Cell-cycle regulation and dynamics of cytoplasmic compartments containing the promyelocytic leukemia protein and nucleoporins.

作者信息

Jul-Larsen Asne, Grudic Amra, Bjerkvig Rolf, Bøe Stig Ove

机构信息

Department of Biomedicine, University of Bergen, Bergen, Norway.

出版信息

J Cell Sci. 2009 Apr 15;122(Pt 8):1201-10. doi: 10.1242/jcs.040840.

DOI:10.1242/jcs.040840
PMID:19339552
Abstract

Nucleoporins and the promyelocytic leukemia protein (PML) represent structural entities of nuclear pore complexes and PML nuclear bodies, respectively. In addition, these proteins might function in a common biological mechanism, because at least two different nucleoporins, Nup98 and Nup214, as well as PML, can become aberrantly expressed as oncogenic fusion proteins in acute myeloid leukemia (AML) cells. Here we show that PML and nucleoporins become directed to common cytoplasmic compartments during the mitosis-to-G1 transition of the cell cycle. These protein assemblies, which we have termed CyPNs (cytoplasmic assemblies of PML and nucleoporins), move on the microtubular network and become stably connected to the nuclear membrane once contact with the nucleus has been made.
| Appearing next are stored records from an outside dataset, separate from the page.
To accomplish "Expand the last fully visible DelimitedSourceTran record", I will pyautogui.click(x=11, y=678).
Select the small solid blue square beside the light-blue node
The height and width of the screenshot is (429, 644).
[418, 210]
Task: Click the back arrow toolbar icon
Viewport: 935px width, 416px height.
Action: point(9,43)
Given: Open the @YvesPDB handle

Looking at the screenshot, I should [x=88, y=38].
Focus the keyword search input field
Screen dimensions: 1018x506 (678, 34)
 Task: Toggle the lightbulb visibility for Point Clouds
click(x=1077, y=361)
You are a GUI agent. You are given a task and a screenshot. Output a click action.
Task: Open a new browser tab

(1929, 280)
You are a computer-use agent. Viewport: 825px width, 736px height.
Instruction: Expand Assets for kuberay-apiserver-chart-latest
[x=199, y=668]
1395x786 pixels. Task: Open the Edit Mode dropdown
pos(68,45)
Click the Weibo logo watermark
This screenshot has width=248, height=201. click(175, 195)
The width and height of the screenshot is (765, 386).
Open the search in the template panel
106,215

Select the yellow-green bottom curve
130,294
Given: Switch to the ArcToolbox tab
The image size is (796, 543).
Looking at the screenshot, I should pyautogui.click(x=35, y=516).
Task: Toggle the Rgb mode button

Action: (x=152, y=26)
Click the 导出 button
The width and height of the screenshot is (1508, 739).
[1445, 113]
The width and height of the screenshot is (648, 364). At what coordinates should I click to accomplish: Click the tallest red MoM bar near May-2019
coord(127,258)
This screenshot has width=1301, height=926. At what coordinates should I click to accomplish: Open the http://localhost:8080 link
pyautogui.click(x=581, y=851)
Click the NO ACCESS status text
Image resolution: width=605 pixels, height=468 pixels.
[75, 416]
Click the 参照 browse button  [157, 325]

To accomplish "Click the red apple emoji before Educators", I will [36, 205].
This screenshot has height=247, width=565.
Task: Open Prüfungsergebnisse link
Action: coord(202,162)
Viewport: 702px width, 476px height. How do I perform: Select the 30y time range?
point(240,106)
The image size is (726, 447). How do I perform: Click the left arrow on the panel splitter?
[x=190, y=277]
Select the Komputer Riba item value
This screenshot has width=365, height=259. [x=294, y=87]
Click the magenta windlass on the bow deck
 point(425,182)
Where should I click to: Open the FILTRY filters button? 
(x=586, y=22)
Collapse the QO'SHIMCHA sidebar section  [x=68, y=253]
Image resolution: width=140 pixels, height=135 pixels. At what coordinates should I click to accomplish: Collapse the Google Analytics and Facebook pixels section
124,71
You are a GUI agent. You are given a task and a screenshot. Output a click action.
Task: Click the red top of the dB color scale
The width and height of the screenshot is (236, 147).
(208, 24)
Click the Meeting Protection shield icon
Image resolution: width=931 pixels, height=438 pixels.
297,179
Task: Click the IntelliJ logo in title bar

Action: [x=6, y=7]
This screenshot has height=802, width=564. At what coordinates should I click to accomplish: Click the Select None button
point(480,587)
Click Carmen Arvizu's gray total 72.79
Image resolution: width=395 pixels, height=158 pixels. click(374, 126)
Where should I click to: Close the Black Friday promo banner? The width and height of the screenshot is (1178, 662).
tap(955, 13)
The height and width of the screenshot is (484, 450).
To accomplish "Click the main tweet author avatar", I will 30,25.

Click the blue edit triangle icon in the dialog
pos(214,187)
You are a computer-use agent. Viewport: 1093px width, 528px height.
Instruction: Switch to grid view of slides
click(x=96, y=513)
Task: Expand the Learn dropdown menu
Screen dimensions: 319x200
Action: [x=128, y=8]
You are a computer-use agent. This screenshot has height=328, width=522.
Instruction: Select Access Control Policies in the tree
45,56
The ability of PML to target CyPNs depends on its nuclear localization signal, and loss of PML causes an increase in cytoplasmic-bound versus nuclear-membrane-bound nucleoporins. CyPNs are also targeted by the acute promyelocytic leukemia (APL) fusion protein PML-RARalpha and can be readily detected within the APL cell line NB4. These results provide insight into a dynamic pool of cytoplasmic nucleoporins that form a complex with the tumor suppressor protein PML during the G1 phase of the cell cycle.

摘要

核孔蛋白和早幼粒细胞白血病蛋白(PML)分别代表核孔复合体和PML核体的结构实体。此外,这些蛋白质可能在一种共同的生物学机制中发挥作用,因为在急性髓系白血病(AML)细胞中,至少两种不同的核孔蛋白Nup98和Nup214以及PML可异常表达为致癌融合蛋白。在此我们表明,在细胞周期的有丝分裂到G1期过渡期间,PML和核孔蛋白被导向共同的细胞质区室。这些蛋白质组装体,我们称之为CyPNs(PML和核孔蛋白的细胞质组装体),在微管网络上移动,一旦与细胞核接触,就会与核膜稳定连接。PML靶向CyPNs的能力取决于其核定位信号,PML的缺失会导致与核膜结合的核孔蛋白相比,细胞质结合的核孔蛋白增加。CyPNs也被急性早幼粒细胞白血病(APL)融合蛋白PML-RARα靶向,并且在APL细胞系NB4中很容易检测到。这些结果为细胞周期G1期期间与肿瘤抑制蛋白PML形成复合物的细胞质核孔蛋白动态池提供了见解。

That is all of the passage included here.